Toutes les dispositions doivent être prises pour créer les conditions de véritables campagnes électorales à l’occasion des scrutins internes aux universités, instituts et écoles. Nous souhaitons ainsi que les professions de foi des diverses listes soient adressées par voie postale aux étudiants, que les syndicats ou associations d’étudiants puissent diffuser leurs documents sur l’ensemble des sites des établissements ou encore que des débats et des rencontres entre les candidats soient organisés préalablement au scrutin.
Nous proposons également, pour chaque élection, la mise en place de commissions électorales chargées d’arrêter les dates, horaires et lieux du scrutin. Il paraît souhaitable que la consultation soit étalée sur plusieurs jours afin que le plus grand nombre d’étudiants puissent se prononcer. En effet, beaucoup d’entre eux sont amenés à travailler pour financer leurs études et couvrir leurs besoins, ce qui explique en partie leur absence le jour du scrutin.

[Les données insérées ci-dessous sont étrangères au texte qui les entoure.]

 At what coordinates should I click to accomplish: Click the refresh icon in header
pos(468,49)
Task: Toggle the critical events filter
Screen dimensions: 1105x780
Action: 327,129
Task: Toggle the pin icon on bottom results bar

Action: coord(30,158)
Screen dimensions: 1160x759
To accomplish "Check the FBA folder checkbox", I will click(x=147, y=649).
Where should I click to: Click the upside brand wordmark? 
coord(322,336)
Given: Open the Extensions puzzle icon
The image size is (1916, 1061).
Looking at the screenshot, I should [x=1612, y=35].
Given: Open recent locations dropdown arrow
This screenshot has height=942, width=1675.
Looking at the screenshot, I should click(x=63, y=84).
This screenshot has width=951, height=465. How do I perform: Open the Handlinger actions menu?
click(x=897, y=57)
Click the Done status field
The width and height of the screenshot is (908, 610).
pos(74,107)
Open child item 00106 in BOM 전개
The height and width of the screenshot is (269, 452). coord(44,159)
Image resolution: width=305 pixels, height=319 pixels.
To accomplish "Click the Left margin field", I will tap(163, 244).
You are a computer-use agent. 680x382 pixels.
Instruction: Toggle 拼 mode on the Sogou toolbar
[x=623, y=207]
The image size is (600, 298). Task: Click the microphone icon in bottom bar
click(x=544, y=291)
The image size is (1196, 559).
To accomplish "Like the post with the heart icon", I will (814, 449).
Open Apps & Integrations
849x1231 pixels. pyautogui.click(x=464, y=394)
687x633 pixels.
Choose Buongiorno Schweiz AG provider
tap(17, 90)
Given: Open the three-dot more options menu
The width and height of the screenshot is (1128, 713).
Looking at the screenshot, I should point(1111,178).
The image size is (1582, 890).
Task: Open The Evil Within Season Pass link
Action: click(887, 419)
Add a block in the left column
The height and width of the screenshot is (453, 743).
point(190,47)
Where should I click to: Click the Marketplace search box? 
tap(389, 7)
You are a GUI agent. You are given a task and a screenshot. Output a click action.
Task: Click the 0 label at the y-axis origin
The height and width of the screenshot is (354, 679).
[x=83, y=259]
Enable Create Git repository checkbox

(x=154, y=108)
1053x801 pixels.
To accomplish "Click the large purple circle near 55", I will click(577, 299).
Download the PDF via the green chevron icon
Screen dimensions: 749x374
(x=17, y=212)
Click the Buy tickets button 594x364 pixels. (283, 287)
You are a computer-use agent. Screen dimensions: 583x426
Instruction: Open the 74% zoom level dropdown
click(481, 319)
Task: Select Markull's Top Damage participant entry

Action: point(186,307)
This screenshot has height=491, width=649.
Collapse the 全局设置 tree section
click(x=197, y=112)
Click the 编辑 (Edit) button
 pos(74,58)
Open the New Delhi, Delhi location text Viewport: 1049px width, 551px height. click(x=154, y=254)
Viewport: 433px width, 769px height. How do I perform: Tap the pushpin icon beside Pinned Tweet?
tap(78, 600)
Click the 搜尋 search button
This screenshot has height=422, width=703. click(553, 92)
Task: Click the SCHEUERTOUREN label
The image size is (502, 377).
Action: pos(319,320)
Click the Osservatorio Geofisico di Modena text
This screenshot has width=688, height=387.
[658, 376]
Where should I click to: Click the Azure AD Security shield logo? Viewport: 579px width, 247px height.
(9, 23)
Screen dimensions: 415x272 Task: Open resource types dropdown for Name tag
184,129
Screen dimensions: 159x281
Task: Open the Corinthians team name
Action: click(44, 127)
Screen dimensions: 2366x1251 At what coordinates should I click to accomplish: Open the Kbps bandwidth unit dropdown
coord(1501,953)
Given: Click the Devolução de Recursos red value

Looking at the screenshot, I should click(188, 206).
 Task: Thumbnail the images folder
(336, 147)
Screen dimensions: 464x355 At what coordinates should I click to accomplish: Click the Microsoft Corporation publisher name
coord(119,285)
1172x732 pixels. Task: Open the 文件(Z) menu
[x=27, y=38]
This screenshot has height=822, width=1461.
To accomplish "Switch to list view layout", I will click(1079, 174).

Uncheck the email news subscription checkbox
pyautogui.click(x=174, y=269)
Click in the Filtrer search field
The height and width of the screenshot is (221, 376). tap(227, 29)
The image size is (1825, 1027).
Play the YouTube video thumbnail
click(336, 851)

Ces commissions devraient en outre veiller à donner le maximum de visibilité au scrutin et s’assurer de l’égalité d’accès aux isoloirs de tous les étudiants, notamment de ceux qui sont atteints d’un handicap.
Enfin, nous estimons indispensable de revoir la composition des conseils d’administration des universités en renforçant la représentation des étudiants et des personnels IATOS – ingénieurs, administratifs, techniciens, ouvriers de service. Revoir les équilibres modifiés par la loi relative aux libertés et responsabilités des universités du 10 août 2007 contribuerait à dynamiser la vie démocratique universitaire et encouragerait la participation des étudiants, dès lors que ceux-ci seraient mieux représentés au sein des instances décisionnelles et seraient ainsi mieux en mesure de peser sur les choix stratégiques des établissements.
Ces mesures de bon sens créeraient les conditions pour remédier à l’abstention dramatique des étudiants, bien plus que la mise en œuvre d’un nouveau mode de votation qui n’offre pas de réelle garantie quant à la sincérité du scrutin.
Parce qu’une simple mesure technique ne permettra pas de répondre à un réel problème de fond, nous nous prononcerons contre cette proposition de loi.